Study material:
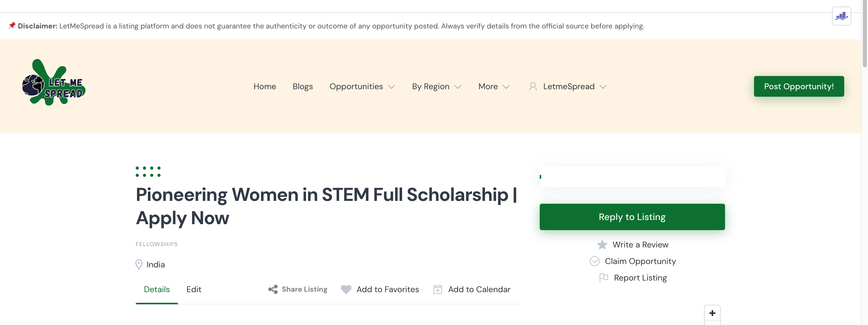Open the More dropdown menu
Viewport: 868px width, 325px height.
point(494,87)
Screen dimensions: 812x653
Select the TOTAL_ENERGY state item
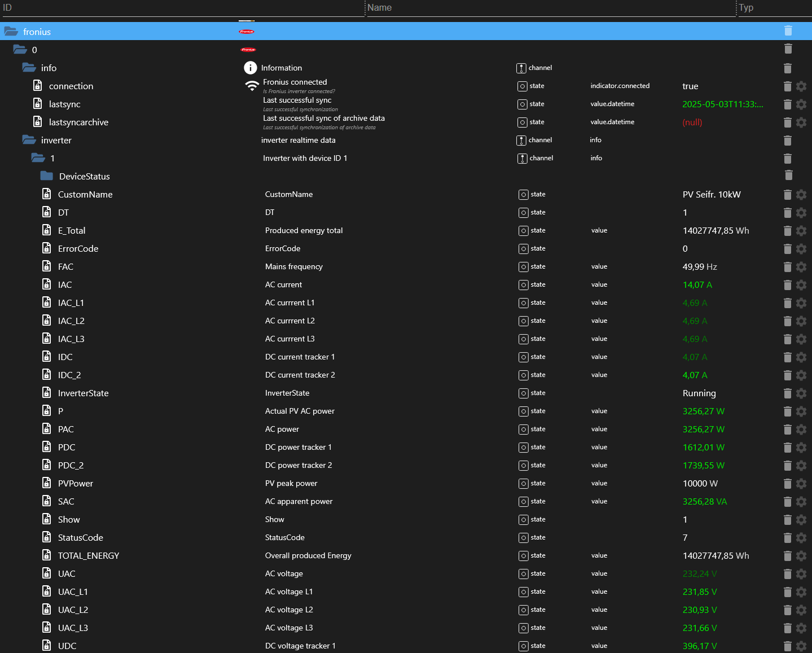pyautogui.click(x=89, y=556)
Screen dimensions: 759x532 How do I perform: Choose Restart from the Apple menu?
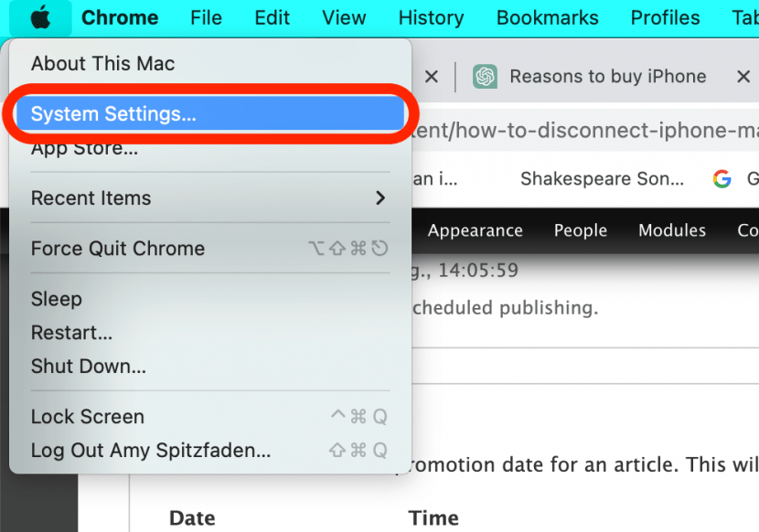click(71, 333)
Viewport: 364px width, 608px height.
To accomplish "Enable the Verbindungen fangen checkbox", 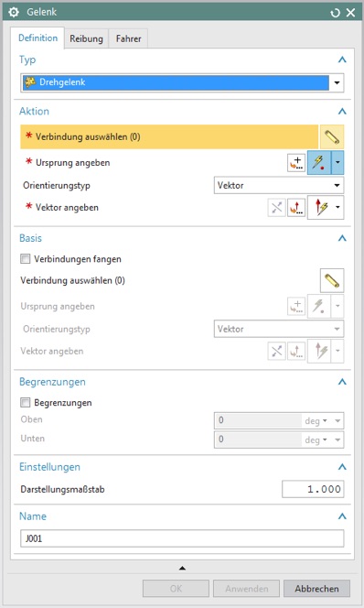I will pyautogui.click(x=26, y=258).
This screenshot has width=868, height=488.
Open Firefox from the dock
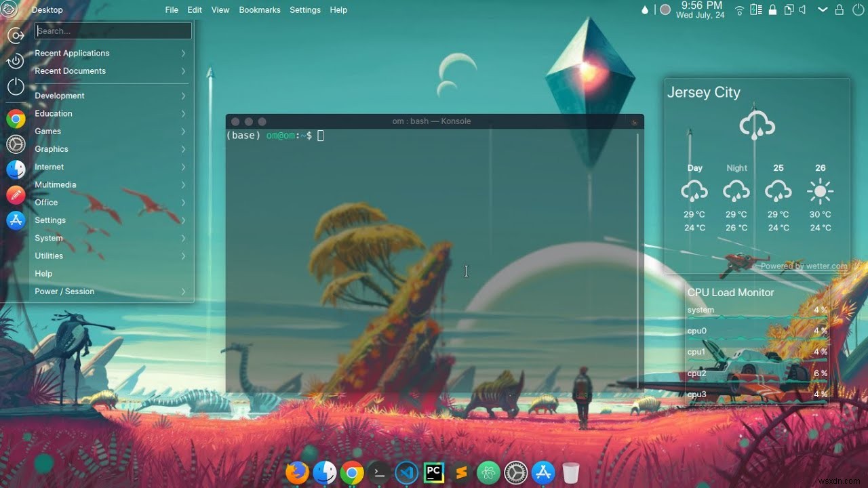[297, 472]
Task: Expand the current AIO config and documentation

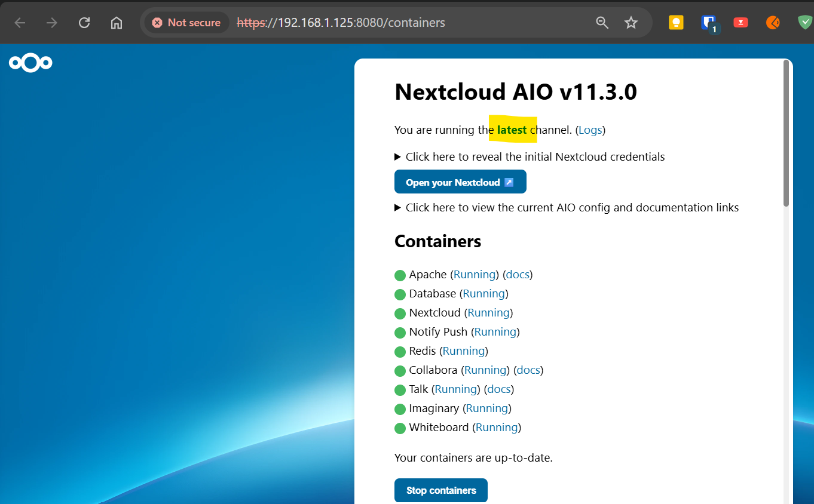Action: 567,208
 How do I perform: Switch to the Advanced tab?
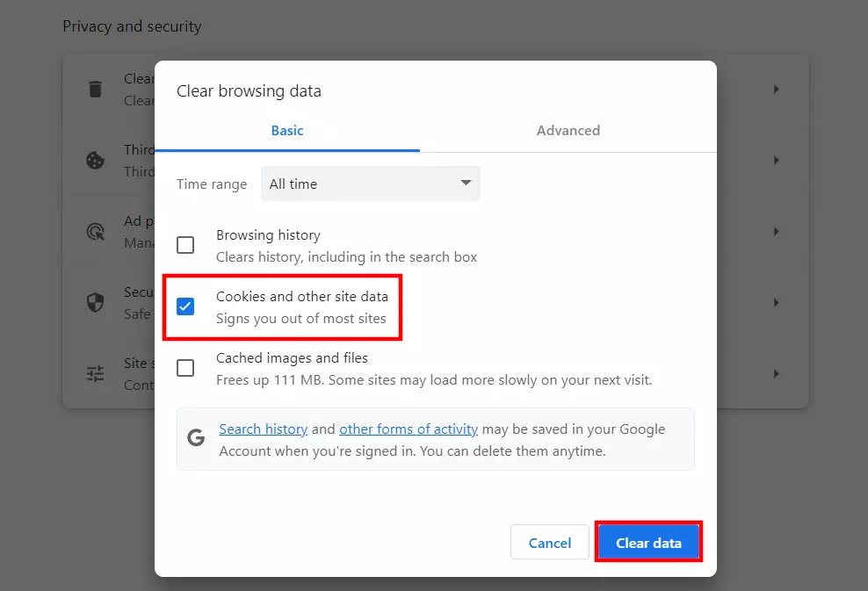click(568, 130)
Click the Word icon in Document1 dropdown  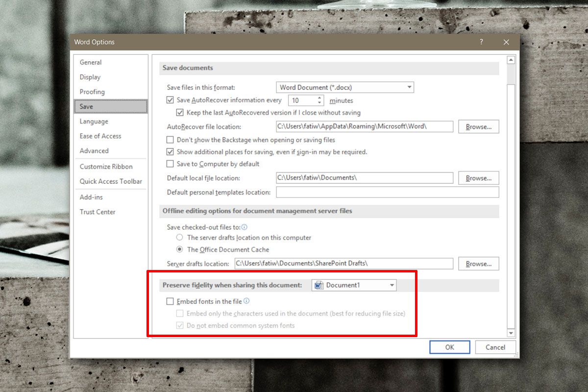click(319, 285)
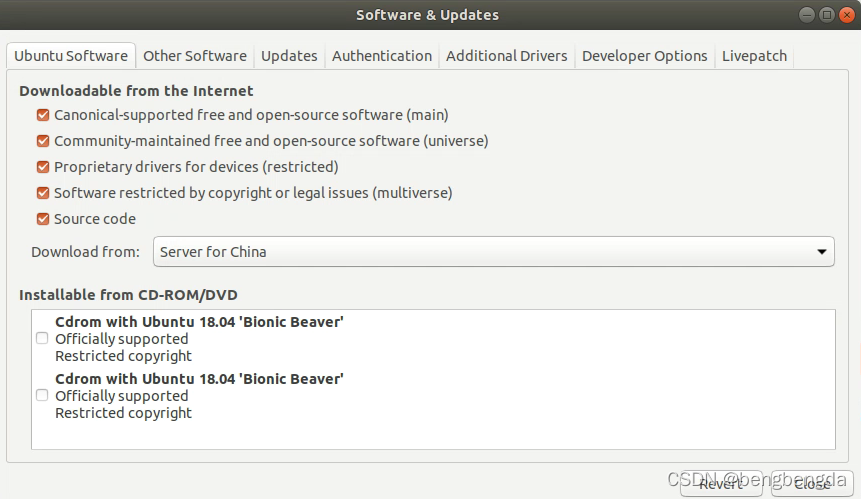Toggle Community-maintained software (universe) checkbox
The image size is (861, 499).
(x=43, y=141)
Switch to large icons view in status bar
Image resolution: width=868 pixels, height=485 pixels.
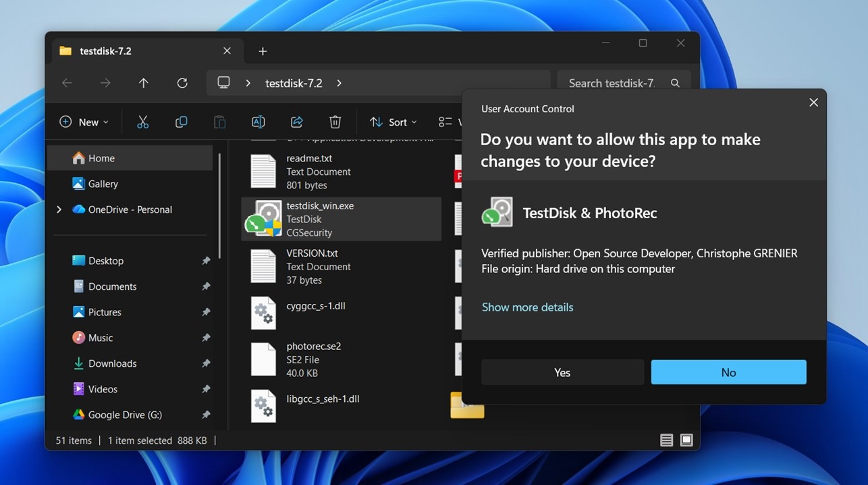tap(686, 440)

Aim of the task:
Write out again, word for word, only the lines from the one with "Switch to large icons view in status bar" through the last line of the material, and omit each picture.

Response box:
Switch to large icons view in status bar
Image resolution: width=868 pixels, height=485 pixels.
tap(686, 440)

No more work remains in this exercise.